Although often considered primitive or seen as ‘religion’ of less developed peoples and cultures, San Pedro cactus is both subtle and paradoxical. The ‘worlds’ of shamanic journeys are utterly real – they exist and could be felt, smelt and experienced as clearly since this ‘ordinary’ reality. At the same time they’re qualitative spaces, states of being that reflect and keep the cause of the shaman’s journey – to ask for help, healing or information in the spirits. Contemporary research in the cognitive sciences suggests that the human mental abilities are hardwired to find out the ‘unseen’ as well as the mystical; the Lower, Middle and Upper Worlds in the shaman – translated into Hell, Earth and Heaven in later tripartite cosmologies – are seemingly an important part of human perception.
And in addition, among the questions most frequently asked by students being unveiled in shamanism is, “What are spirits?”. Perhaps because Western society has mostly avoided considering spirituality for most generations we lack an obvious, objective understanding of things such as spirits. Currently it’s a one-size-fits-all word encompassing entities, energies, ghosts, angels, ancestors, the undead, elves, fairies; the list is seemingly endless. Personally, I have two understandings from the concept of spirit reality both the coincide, they may not be exactly the same yet they work with me. The main Shamanic, or Western, tradition which underpins my very own practice and teaching, describes spirits included in all of that exists. I’m a spirit currently inhabiting a physical body so that you can use a human experience. The spirits I meet on my ‘journeys’ are dis-embodied and thus have an existential overview unavailable to me, but we’re critically the same: particles of infinite universal energy, fragments with the Great Spirit. Many of us are derived from this energy, exist there and come back to it. It is really living this perspective which allows a shaman to try out the absence of separation between stuff that ordinary-reality considers very separate indeed, like life and death or health insurance disease.

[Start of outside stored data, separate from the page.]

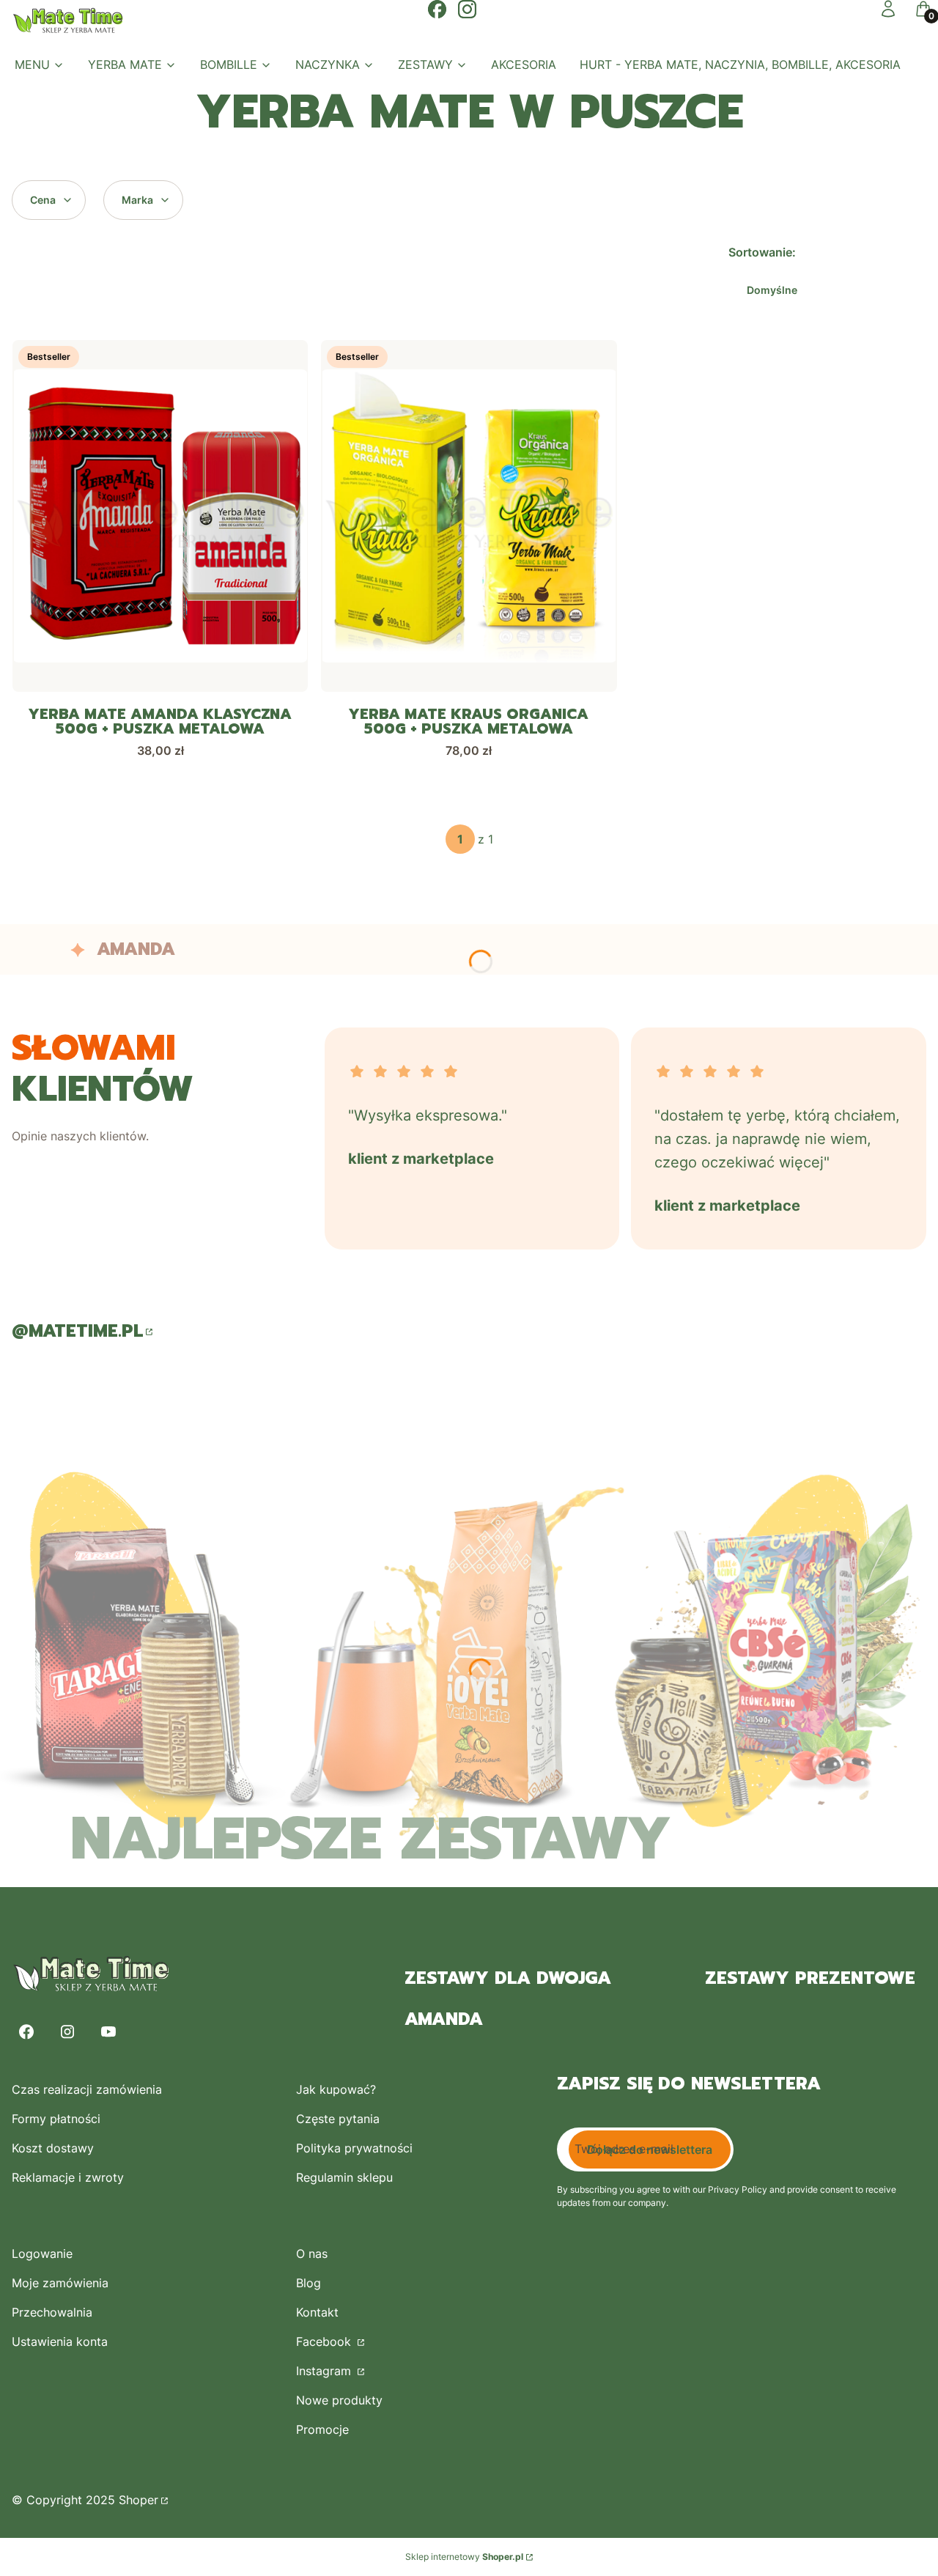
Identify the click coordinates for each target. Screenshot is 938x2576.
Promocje (322, 2429)
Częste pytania (338, 2118)
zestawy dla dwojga (508, 1978)
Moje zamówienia (60, 2283)
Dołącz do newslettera (649, 2149)
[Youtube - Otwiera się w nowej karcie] (108, 2032)
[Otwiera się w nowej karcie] (437, 9)
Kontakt (317, 2312)
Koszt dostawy (53, 2148)
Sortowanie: (762, 252)
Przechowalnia (52, 2312)
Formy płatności (56, 2118)
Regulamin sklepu (344, 2177)
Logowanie (42, 2253)
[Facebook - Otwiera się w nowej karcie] (26, 2032)
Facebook (325, 2341)
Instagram (325, 2370)
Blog (308, 2283)
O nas (312, 2253)
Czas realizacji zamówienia (87, 2089)
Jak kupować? (336, 2089)
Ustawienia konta (60, 2341)
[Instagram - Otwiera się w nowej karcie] (67, 2032)
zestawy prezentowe (810, 1978)
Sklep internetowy (464, 2556)
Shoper (138, 2499)
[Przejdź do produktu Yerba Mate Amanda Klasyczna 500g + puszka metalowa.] (160, 516)
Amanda (444, 2019)
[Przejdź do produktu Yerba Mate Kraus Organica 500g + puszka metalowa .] (468, 516)
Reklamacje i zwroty (68, 2177)
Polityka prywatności (354, 2148)
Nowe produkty (339, 2400)
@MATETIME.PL (77, 1331)
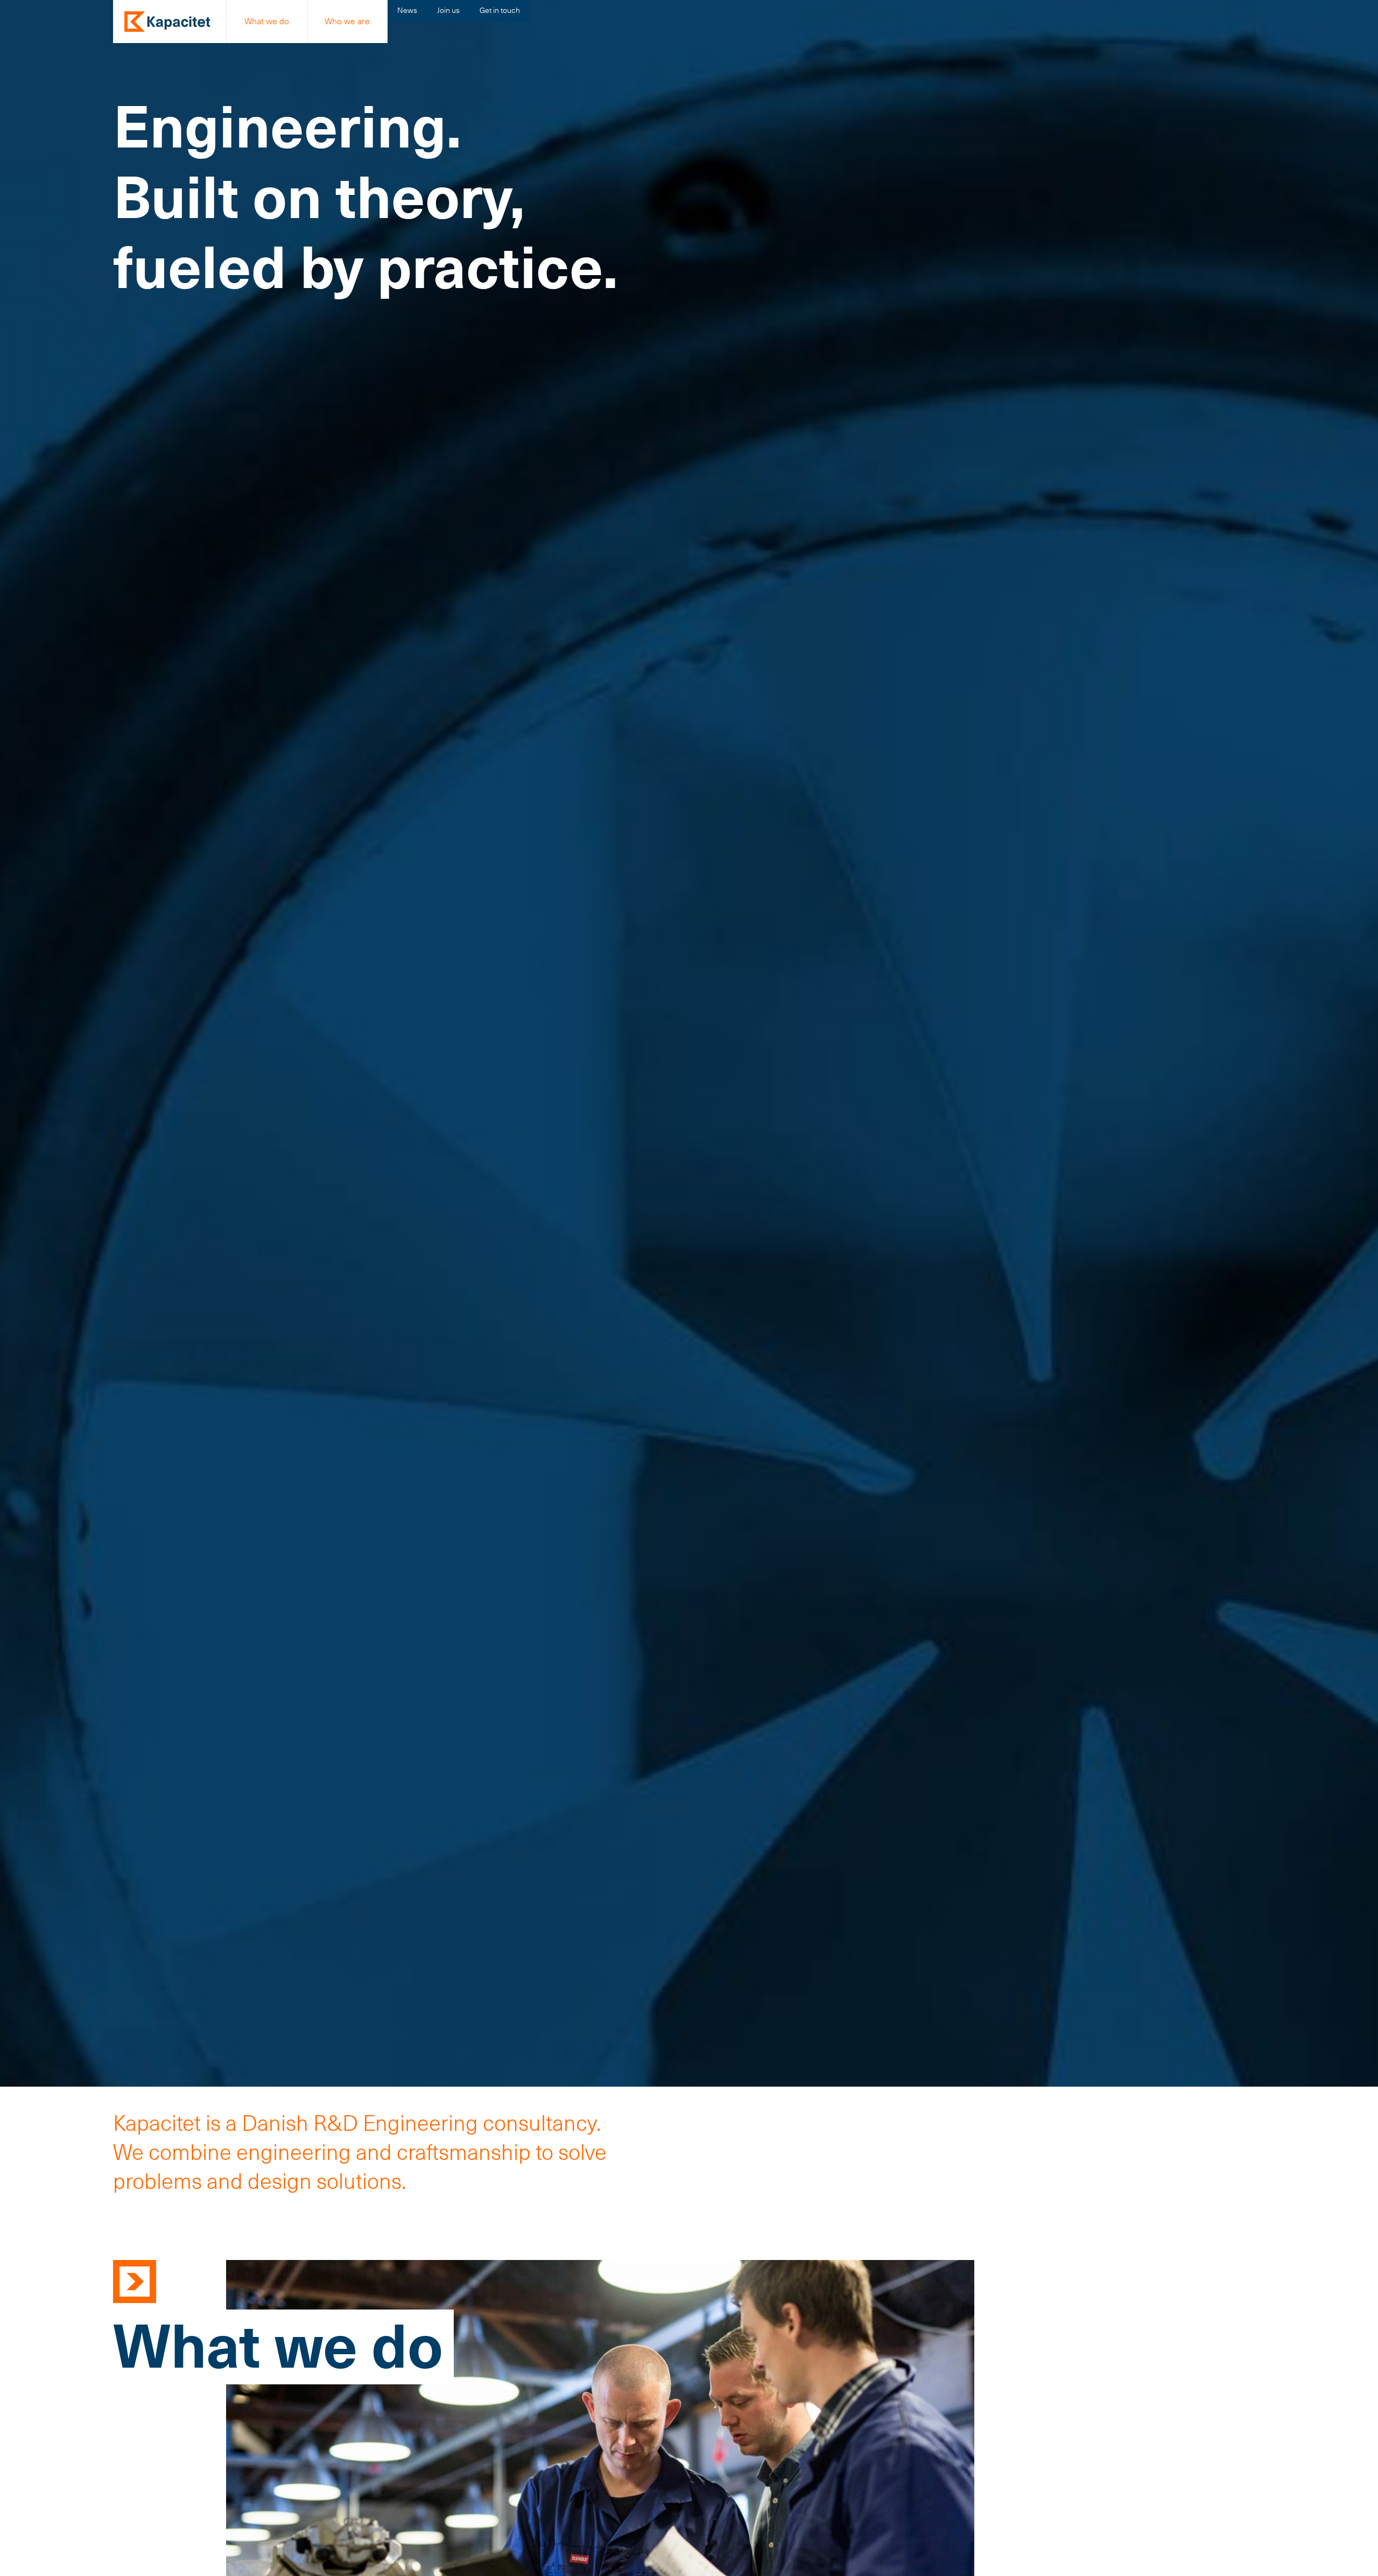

My second idea of spirit is a bit more psychological and archetypal and it was plain and simply explained by CG Jung in their autobiography ‘Memories, Dreams, Reflections’. Describing his personal experience of spirit helpers Jung wrote, “Philemon… brought the place to find me the insight that you have things from the psyche i don’t produce, but which produce themselves and possess their unique life. Philemon represented a force that has been not myself.” This can be a beautifully lucid explanation of how it can feel to get with spirit after a shamanic journey. More prosaically, I describe the entire process of journeying to my students as having one’s imagination harnessed and directed by something external.